I have recently found a curious phenomenon in which teaching math can actually lead to new mathematical ideas, and as a result possibly new research. In this post, I’ll discuss some ways this can happen.
I write about and develop my mathematical ideas in the parts of this blog where I chronicle my learning journey in math and science. While I am not sure whether some of these ideas may be suitable for original research, the manners in which some of these ideas arise can nevertheless inspire a similar possibility for practicing researchers at the cutting edge of the field.
In general, teaching someone a subject helps to increase your own understanding of it. Part of the pathway towards that additional understanding can involve asking new questions about the subject matter, which can lead to new investigations and ideas with it. There are a number of concrete example ways this could arise:
- The search for more “intuitive” or “teachable” definitions can lead to questions about equivalencies to alternative characterizations. In the case that equivalency turns out to be true, it offers an exciting new approach to the concept; in the case that it doesn’t, it carries implications for education where instructors need to remember to distinguish things properly, and it opens up avenues to study different, non-equivalent concepts that may nevertheless be related and/or motivated similarly. A number of my ideas have arisen from this, a recent example being alternative “Boolean algebra-like” characterizations of common math structures like rings (as discussed in this post.)
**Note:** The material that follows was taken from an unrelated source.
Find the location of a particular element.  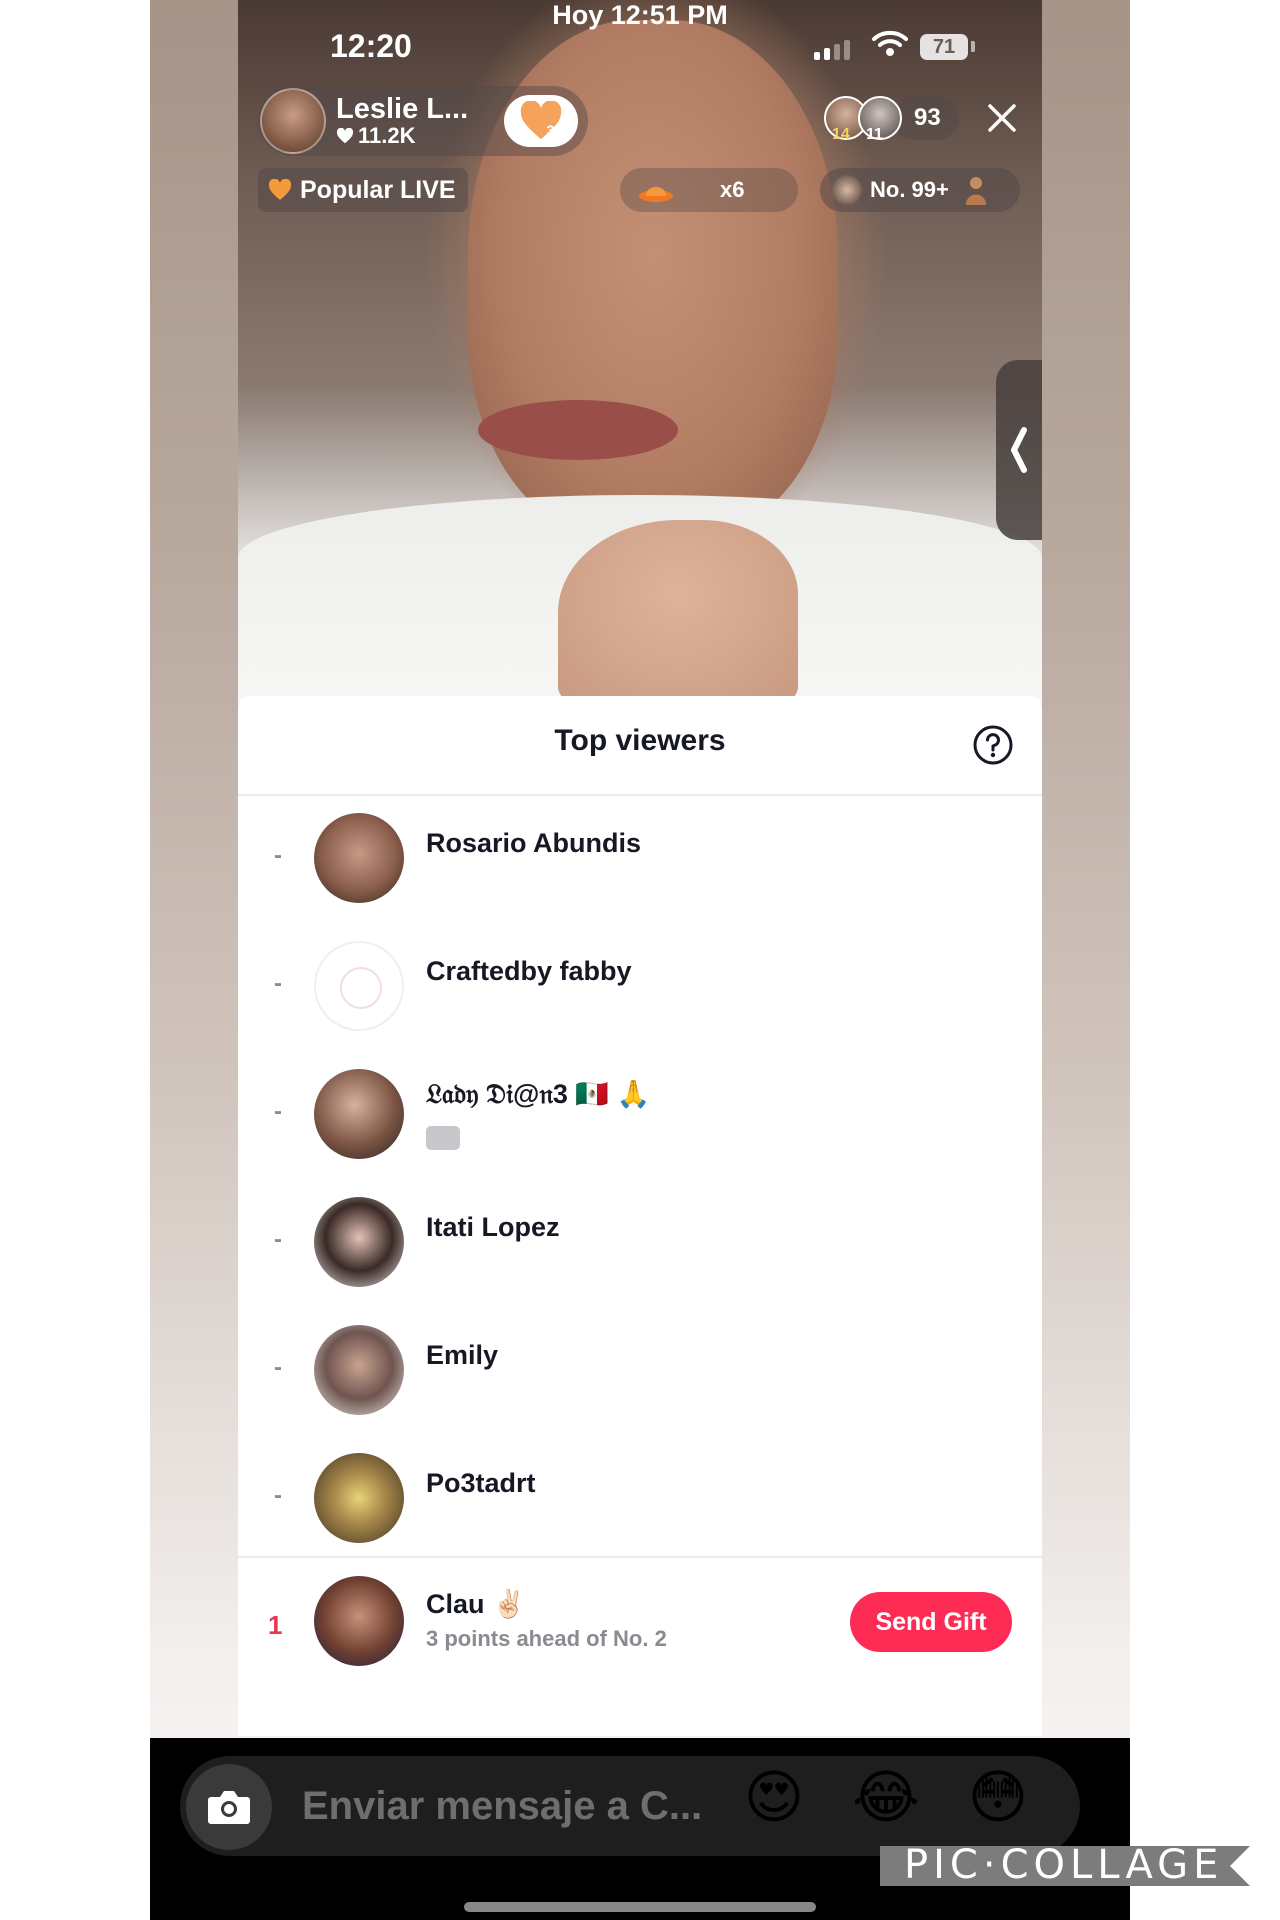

- Relatedly, statements that can be made as “informal approximations” in the midst of motivating a concept or result can inspire new research if we ask whether we can actually formalize and prove some aspect of this approximability, or possibly even prove equivalency up to some level. Again, further avenues of research can result here depending on whether or not such a formalization turns out to be true. A number of my ideas have arisen from this — for example, my “topology as an algebraic structure” exploration started with me claiming that topology is fundamentally different from algebra, which then led to the follow-up question of whether that was based on the way the topology axioms are standardly written or actually fundamentally true.
- Instructors teaching students about their research, especially when such research is not up until that point well-known by others, can spur greater developments on it — exposure of different ideas and intuitions to each other can result in fruitful new work. As an example, in a famous anecdote, Richard Feynman used to carry five or so different problem-solving approaches in his head that he would apply to any new problem he encountered, which possibly enabled him to see connections and try non-standard approaches that people up until that point hadn’t considered simply because they weren’t in the headspace to think about such approaches. This is also a good reason why many math classes, even for undergraduates, try to expose students to unsolved problems.
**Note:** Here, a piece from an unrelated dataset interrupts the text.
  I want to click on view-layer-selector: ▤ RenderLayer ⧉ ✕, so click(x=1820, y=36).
- Relatedly, structuring new classes in non-standard ways can lead to fruitful new approaches and connections. For example, consider a class that combines and weaves two subjects that aren’t traditionally discussed together. Such a course could yield new research insights especially when presented to students who can develop that point of view further.
There are probably other similar ways in which research questions can arise from teaching scenarios, which I will add to this post later on once I think of them.
In fact, many of my ideas that I have posted about (or will post about) have arisen from these kinds of questions (especially from the first two points, since I didn’t major in math so I wasn’t exposed too much to alternative-style courses. However, the easy access of course materials online, as with for example MIT OpenCourseWare, makes even the other points accessible to non-math majors too.) In this way, teaching can enable researchers at the cutting edge to come up with new ideas, spurring them to develop new theories which in turn can help advance humanity’s overall understanding of math.